6. A System of Greek Prosody and Metre, for the Use of Schools and Colleges: together with the Choral Scanning of the Prometheus Vinctus of Eschylus, and the Ajax and Edipus Tyrannus of Sophocles; to which are appended Remarks on Indo-Germanic Analogies. By CHARLES ANTHON, LL.D. New York: Harper and Brothers. 1838. 12mo.

To attempt any thing like a review, or complete analysis, of the work before us, on a scale such as should be compatible with the very limited space to which our purely literary notices are of necessity confined, would be absurd, no less than impossible; while at the same time, to pass over a subject of so much deep importance to the right comprehension of the noblest language the world has ever heard, would be unjust, alike to ourselves, to our readers, and to the able scholar whose labors call for our attention. The utility of a complete, and at the same time simple, prosody of the

Greek language, is indeed incalculable-for, apart from the consideration that no person can be considered even a tenth rate scholar, who is not versed in this too much neglected branch of learning, one of the great aims of reading Greek at all, is frustrated by the neglect of prosody, inasmuch as the exquisite poetry of the masters of the ancient lyre must be entirely shut up from all but the expert prosodian. We are not aware that there exists any Prosody of the Greek tongue, comprised within such limits, and professing even to be arranged on principles of facility and simplicity, similar to those of the volume now before us-we are certain that there exists not any comparable to it, either for the mass of erudition it contains, or the easy, unaffected, and explanatory mode in which that erudition is conveyed. The best treatises on this most interesting topic are either voluminous, or, as is most generally the case, too laconic in style, too much deficient in example, and too often couched in the epigrammatic brevity of the Latin language, to be of real use to learners; indeed, the only perfect knowledge of Greek Prosody, is to be attained by a careful perusal of all the annotations, excursions, prefaces, etc., of all the best editions, of all the standard Grecian poets. The length of time necessary for even a partial acquisition of this science was of consequence enormous; and, not only has Professor Anthon merited the thanks of every student, for the immense saving of labor he has brought about by the compression of all that we have above alluded to, into the space, and under the form, of (comparatively speaking) a few judicious rules; but still more for the excellence of the arrangement of these rules, and the great ease with which they can be comprehended and committed permanently to the "tablets of the mind."

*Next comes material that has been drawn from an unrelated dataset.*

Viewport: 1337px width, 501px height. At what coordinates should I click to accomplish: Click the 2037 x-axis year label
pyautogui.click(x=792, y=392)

After a brief exposition of the meaning of the term Prosody, as used by the ancients, and an expression of his intention to confine himself in this treatise "to the consideration of quantity and metre," the author proceeds to expound the great principles, and GENERAL RULE of this science, and thence to a number of admirable rules, with copious examples and exceptions first for the qualities of the long vowels as affected by nature, or position-thence to those for the short vowels, with exceptions, for the lengthening of these in the different parts of words. He then states simply and most truly, that "the chief object of Greek Prosody is to reduce to rule the quantity of the doubtful or arbitrary vowels, a, i, v," and proceeds to reduce their quantity to rule in a manner so easy, clear, and concise, that absolutely nothing is left that could be desired. And here we must pause to express our opinion, that the great merit of this work, as of its predecessor the Greek Grammar, is the wonderful simplicity-the great tact shown in disencumbering the subject from useless and bewildering technicalities, and the completeness of the explanations; which last, by leaving nothing to be

guessed at, and by the perfection of their style, are equally full and incapable of misconstruction. Having acquitted himself in the first forty-five pages of the topic "quantity," he leads us at once into "metre" and under this head we find, first, a very lucid exposition of "Feet," particularly of those which are "isochronous or interchangeable in metre”—and then a set of rules for the scansion of every species of verse in use among the Grecian poets; than which rules we can conceive nothing more perfect-they embody all the lore of all the wisest commentators, and are yet more remarkable for that peculiarly lucid order which belongs, as we have before observed, to all the school books of this very able scholar. These rules are followed by the choral scanning of the Prometheus, every line of every choral system, whether uttered by the chorus or the dramatis personæ, being divided into its appropriate feet, and marked with the syllabic quantities, with an accompanying key giving the name of every verse. The text adopted is, so far as we have examined, that of the admirable edition of Eschylus, by Scholefield, the reigus professor of divinity in the University of Cambridge. Then follow the choral scannings, after the same method, of the Ajax Flagellifer and the Edipus Tyrannus of Sophocles; and with these the work-as it concerns Greek Prosody alone-may be deemed terminated; although we have a long and most learned disquisition (and not less interesting than it is long and learned) on language in general-with the roots, analogies, and affiliations of tongues and dialects. We have but a word to add, in conclusion, and that is, what we conceive the highest praise attributable to a work of this nature-Anthon's Greek Prosody contains all that has been said, and we believe all that can be said, rightly, on a most important branch of literary science—all that says, is better said than it has ever been before- and, last, but not least, the book requires no oral explanation of the teacherlet a pupil but read it diligently and attentively, and the mystery is such no longer.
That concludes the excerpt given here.